Disease Overview Chronic lymphocytic leukemia (CLL) is the commonest leukemia in western countries. The disease typically occurs in elderly patients and has a highly variable clinical course. Leukemic transformation is initiated by specific genomic alterations that impair apoptosis of clonal B cells. Diagnosis The diagnosis is established by blood counts, blood smears, and immunophenotyping of circulating B lymphocytes, which identify a clonal B‐cell population carrying the CD5 antigen and B‐cell markers. Prognosis Two prognostic staging systems exist, the Rai and Binet staging systems, which are established by physical examination and blood counts.
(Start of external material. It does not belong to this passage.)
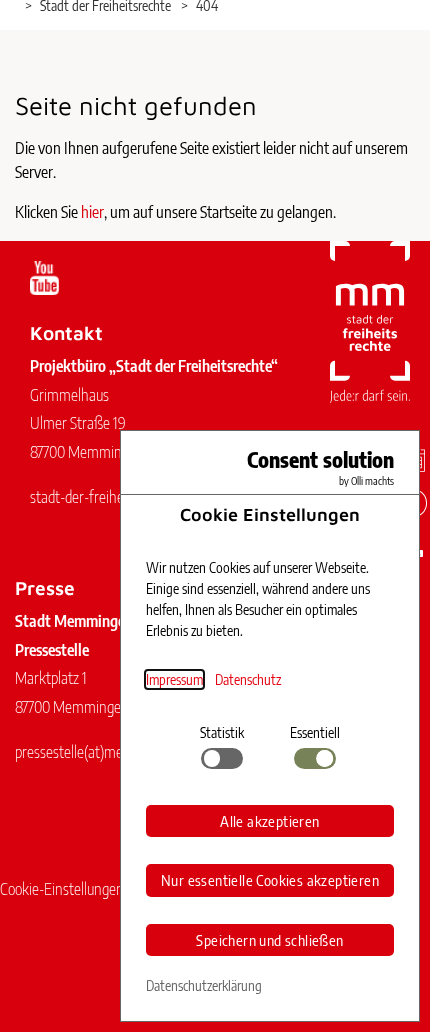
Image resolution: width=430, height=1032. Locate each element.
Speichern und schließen (269, 940)
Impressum (174, 679)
Various biological and genetic markers also have prognostic value. Deletions of the short arm of chromosome 17 (del(17p)) and/or mutations of the TP53 gene predict resistance to available chemotherapies. A comprehensive prognostic score (CLL‐IPI) using genetic, biological, and clinical variables has recently been developed allowing to classify CLL into very distinct risk groups. Therapy Patients with active or symptomatic disease or with advanced Binet or Rai stages require therapy. For physically fit patients, chemoimmunotherapy with fludarabine, cyclophosphamide, and rituximab remains the current standard therapy. For unfit patients, currently available evidence supports two options for a first‐line therapy: chlorambucil combined with an anti‐CD20 antibody (obinutuzumab or rituximab or ofatumumab) or a continuous therapy with ibrutinib. At relapse, the initial treatment may be repeated, if the treatment‐free interval exceeds 3 years. If the disease relapses earlier, therapy should be changed using alternative agents such as bendamustine (plus rituximab), alemtuzumab, lenalidomide, ofatumumab, ibrutinib, idelalisib, or venetoclax. Patients with a del(17p) or TP53 mutation can be treated with ibrutinib, venetoclax, or a combination of idelalisib and rituximab. An allogeneic SCT may be considered in relapsing patients with TP53 mutations or del(17p) or patients that are refractory to chemoimmunotherapy and the novel inhibitors. Future Challenges The new agents (ibrutinib, idelalisib, venetoclax, and obinutuzumab) hold the potential to significantly improve the outcome of CLL patients. However, their optimal use (in terms of combination, sequence, and duration) remains unknown. Therefore, CLL patients should be treated in clinical trials whenever possible.